* WORK INSTRUCTIONS *
Every line below that has "legend" in it should be copied.

* Stored records *
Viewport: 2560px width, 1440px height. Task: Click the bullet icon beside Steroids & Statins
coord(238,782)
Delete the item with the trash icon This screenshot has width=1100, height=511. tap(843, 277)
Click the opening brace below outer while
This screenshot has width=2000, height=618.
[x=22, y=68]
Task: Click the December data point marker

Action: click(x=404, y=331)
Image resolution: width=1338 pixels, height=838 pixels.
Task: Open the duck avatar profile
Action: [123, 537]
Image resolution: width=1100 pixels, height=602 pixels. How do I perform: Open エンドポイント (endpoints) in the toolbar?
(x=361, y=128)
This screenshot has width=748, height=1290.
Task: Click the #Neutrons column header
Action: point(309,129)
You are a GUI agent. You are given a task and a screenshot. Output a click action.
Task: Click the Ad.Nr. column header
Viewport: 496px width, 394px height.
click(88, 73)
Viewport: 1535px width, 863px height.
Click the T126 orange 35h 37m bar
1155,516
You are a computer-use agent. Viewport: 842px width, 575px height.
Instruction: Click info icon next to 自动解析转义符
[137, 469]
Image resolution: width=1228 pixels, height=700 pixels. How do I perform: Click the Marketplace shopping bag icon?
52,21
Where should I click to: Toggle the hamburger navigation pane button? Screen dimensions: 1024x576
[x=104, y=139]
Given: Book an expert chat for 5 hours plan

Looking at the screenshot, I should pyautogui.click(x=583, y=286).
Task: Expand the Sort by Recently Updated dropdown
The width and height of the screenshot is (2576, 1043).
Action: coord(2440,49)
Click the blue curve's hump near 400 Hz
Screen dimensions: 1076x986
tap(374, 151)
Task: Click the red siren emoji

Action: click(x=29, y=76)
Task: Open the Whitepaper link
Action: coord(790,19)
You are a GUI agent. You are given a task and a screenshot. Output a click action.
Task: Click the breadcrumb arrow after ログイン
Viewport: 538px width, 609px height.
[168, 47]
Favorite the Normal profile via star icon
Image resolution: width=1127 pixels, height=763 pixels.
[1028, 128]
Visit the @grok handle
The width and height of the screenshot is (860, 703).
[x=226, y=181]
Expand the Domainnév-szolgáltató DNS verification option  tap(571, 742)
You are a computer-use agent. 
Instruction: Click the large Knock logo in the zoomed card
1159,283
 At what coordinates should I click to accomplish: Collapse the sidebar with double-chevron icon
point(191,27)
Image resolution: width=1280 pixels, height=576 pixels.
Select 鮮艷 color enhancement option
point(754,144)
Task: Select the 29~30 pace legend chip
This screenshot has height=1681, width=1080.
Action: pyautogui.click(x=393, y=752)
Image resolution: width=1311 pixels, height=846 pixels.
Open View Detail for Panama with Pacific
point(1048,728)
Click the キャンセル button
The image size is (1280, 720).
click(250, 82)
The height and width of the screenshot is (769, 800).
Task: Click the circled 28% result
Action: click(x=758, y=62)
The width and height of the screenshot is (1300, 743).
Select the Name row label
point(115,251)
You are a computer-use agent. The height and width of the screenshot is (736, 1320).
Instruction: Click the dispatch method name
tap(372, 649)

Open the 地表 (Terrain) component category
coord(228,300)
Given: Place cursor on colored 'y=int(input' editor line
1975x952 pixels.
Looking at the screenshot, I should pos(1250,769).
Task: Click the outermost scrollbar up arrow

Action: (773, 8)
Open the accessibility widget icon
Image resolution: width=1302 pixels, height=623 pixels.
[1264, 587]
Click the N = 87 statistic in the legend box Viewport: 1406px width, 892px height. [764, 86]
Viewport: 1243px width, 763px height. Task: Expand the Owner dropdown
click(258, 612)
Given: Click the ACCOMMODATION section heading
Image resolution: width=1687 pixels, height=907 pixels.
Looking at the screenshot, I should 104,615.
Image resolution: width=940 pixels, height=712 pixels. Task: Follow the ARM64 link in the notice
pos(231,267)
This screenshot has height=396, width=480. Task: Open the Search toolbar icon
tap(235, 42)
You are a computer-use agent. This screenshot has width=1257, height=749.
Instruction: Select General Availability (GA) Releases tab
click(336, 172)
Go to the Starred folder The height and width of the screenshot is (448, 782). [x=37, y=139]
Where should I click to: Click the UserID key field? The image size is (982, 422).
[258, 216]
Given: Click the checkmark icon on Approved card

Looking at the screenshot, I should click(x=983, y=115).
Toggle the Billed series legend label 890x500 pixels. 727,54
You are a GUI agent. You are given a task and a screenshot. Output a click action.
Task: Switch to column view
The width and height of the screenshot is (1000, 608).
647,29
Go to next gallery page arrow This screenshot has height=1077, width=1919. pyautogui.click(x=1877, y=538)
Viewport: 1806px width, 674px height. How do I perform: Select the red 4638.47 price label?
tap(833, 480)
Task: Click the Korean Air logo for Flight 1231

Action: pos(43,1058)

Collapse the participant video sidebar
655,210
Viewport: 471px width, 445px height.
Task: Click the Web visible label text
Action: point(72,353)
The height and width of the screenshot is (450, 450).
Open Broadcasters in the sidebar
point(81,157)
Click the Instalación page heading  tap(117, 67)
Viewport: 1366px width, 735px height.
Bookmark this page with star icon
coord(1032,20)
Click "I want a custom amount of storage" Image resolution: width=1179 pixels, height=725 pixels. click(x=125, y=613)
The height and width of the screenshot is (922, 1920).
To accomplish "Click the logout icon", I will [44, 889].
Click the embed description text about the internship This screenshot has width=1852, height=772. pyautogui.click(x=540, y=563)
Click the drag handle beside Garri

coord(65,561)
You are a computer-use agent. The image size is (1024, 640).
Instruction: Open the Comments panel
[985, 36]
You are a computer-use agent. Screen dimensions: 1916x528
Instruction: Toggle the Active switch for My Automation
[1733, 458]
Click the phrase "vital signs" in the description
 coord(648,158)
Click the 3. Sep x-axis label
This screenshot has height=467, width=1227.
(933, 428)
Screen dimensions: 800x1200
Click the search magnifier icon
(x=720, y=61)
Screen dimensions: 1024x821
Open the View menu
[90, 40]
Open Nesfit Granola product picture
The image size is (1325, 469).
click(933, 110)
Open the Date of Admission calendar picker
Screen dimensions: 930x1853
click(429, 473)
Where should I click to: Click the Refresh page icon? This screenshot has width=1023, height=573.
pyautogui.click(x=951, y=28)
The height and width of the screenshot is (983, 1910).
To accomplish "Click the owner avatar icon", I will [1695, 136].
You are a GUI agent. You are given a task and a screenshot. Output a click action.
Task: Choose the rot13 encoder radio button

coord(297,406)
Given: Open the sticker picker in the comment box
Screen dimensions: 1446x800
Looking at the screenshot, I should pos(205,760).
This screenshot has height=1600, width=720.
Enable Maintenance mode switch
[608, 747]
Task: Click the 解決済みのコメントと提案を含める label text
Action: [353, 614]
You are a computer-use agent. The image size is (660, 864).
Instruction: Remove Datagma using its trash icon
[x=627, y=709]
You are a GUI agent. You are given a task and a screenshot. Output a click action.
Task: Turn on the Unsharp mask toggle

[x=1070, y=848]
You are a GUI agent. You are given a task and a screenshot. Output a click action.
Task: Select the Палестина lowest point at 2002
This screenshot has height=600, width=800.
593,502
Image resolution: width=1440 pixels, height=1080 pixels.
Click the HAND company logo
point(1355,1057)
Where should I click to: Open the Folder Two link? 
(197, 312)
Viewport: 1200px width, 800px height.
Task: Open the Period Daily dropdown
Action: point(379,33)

* YOUR RESPONSE *
Task: Select the 29~30 pace legend chip
Click the N = 87 statistic in the legend box Viewport: 1406px width, 892px height. [764, 86]
Toggle the Billed series legend label 890x500 pixels. 727,54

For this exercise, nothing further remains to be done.